Quickfire hundreds by Joe Root (104) and Jos Buttler (129) took England to 408 for nine — the first time they had made 400 in an ODI and topping their previous best of 391 for four against Bangladesh at Trent Bridge in 2005.
Buttler’s stand of 177 with Adil Rashid (69) was also a new seventh-wicket record in all one-day internationals, overtaking the 130 shared by Zimbabwe’s Andy Flower and Heath Streak against England in Harare in 2001.
England dismissed World Cup finalists New Zealand for 198 with more than 18 overs to spare. Fast bowler Steven Finn (four for 35) and leg-spinner Rashid (four for 55), whose batting and bowling figures were both ODI personal bests, did the bulk of the damage.
“It was as close to the perfect performance in a one-day game as you’ll find,” said Morgan, who showed signs of his old form with a 46-ball fifty.
The victory saw a revamped England side go 1-0 up in the five-match series, having suffered a humiliating eight-wicket World Cup defeat by New Zealand in Wellington in February when the teams last met in white-ball cricket.
That match formed part of the Black Caps unbeaten run to the World Cup final, where they lost to fellow co-hosts Australia, whereas for England it was one of several defeats during an embarrassing first-round exit.
England’s approach at the World Cup was labelled “prehistoric” by their former all-rounder Paul Collingwood and played a key role in the sacking of coach Peter Moores.
But they came up to date in Birmingham, with Buttler and Rashid going for their shots even when England were in danger of squandering Root’s early work at 202 for six.
– ‘Aggressive cricket’ –
“For a long time, we’ve talked about playing a different and aggressive brand of cricket — and today (Tuesday) we’ve produced it,” said Morgan.

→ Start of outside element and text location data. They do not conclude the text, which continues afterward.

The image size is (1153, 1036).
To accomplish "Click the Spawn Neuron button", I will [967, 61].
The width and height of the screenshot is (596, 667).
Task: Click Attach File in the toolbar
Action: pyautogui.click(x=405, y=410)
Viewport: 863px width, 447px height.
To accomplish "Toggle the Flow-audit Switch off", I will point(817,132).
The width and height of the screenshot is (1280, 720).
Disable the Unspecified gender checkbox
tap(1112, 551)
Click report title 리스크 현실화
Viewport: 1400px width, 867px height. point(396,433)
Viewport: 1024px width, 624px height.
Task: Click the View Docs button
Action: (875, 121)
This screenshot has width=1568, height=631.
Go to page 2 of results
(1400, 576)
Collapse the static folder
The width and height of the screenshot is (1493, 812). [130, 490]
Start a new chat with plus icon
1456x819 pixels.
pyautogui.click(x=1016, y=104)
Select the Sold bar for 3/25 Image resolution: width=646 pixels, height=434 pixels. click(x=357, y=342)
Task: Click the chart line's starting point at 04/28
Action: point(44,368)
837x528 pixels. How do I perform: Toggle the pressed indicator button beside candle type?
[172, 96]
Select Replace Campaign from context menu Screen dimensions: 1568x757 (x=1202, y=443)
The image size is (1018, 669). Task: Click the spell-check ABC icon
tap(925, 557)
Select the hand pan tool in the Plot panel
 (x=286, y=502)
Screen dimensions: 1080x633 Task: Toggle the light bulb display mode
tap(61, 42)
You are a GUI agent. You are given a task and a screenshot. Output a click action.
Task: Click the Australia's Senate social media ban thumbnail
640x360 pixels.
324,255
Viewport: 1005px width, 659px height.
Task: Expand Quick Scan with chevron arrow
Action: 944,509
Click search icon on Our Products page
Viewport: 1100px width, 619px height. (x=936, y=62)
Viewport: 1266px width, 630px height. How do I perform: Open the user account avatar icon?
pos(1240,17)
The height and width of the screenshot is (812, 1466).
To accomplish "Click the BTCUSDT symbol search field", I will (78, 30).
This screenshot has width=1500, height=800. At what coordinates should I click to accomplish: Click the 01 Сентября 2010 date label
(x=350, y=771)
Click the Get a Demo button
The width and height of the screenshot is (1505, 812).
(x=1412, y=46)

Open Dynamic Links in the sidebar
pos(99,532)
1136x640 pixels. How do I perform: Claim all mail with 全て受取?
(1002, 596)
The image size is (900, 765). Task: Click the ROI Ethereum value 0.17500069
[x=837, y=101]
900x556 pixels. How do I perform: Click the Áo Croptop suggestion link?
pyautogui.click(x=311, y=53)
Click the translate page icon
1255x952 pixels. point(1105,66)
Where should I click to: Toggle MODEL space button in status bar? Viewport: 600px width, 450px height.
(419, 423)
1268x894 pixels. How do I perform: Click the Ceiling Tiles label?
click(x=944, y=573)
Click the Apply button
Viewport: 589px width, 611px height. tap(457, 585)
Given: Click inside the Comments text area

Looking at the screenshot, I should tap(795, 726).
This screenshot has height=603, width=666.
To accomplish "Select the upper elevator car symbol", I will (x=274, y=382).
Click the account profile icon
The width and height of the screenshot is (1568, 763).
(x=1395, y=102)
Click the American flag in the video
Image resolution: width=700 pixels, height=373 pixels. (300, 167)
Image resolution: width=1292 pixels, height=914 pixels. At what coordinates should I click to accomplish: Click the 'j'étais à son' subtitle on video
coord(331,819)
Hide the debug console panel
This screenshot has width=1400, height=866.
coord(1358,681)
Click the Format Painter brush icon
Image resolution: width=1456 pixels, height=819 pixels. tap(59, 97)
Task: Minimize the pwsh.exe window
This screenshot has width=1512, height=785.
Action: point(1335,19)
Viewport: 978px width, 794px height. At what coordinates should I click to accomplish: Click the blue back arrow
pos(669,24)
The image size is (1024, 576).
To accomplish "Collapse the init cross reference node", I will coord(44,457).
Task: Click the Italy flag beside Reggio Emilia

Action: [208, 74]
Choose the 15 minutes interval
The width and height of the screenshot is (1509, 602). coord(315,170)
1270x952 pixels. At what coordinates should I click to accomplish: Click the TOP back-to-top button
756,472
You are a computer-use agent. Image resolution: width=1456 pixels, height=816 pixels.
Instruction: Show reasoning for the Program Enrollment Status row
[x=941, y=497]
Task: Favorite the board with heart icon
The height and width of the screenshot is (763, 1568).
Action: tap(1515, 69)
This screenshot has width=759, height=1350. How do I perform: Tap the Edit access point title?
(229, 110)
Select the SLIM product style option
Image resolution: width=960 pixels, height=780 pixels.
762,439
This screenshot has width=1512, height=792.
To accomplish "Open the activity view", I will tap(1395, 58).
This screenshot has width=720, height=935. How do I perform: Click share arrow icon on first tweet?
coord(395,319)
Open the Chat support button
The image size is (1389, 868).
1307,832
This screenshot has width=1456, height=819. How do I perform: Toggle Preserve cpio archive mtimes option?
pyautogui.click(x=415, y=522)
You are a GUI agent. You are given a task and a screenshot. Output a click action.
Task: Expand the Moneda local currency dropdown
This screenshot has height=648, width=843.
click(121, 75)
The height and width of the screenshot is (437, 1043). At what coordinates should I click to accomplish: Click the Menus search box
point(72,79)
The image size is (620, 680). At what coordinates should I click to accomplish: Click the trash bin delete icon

However, the former Ireland international added: “I think the real test is going to be consistency for us.
“We didn’t have to look far for the method in which we had to play — New Zealand have done it for a few years now, and shown that playing consistently like that is possible.
“That’s going to be the challenge for us.
“But today Jos Buttler and Joe Root were outstanding, as was Adil Rashid.
“Those three guys put in match-winning performances, well-supported by Steve Finn as well.”
New Zealand captain Brendon McCullum said his side had been overwhelmed.
“They were special performances from Joe Root and Jos Buttler,” he said.
“To post 400 in any game is outstanding. Credit to England, they blew us off the park.
“I think sometimes you’ve got to admit when you get it wrong at the toss,” said McCullum, who was bowled by Finn in the first over of New Zealand’s reply.
“But I still don’t think it should take away from how outstanding they were with the bat and the ball and in the field.”
McCullum added the approach of both sides meant spectators could look forward to plenty of exciting cricket during the rest of the series, which continues at The Oval on Friday.
“There will be some cliffhangers at some point, no doubt,” he said.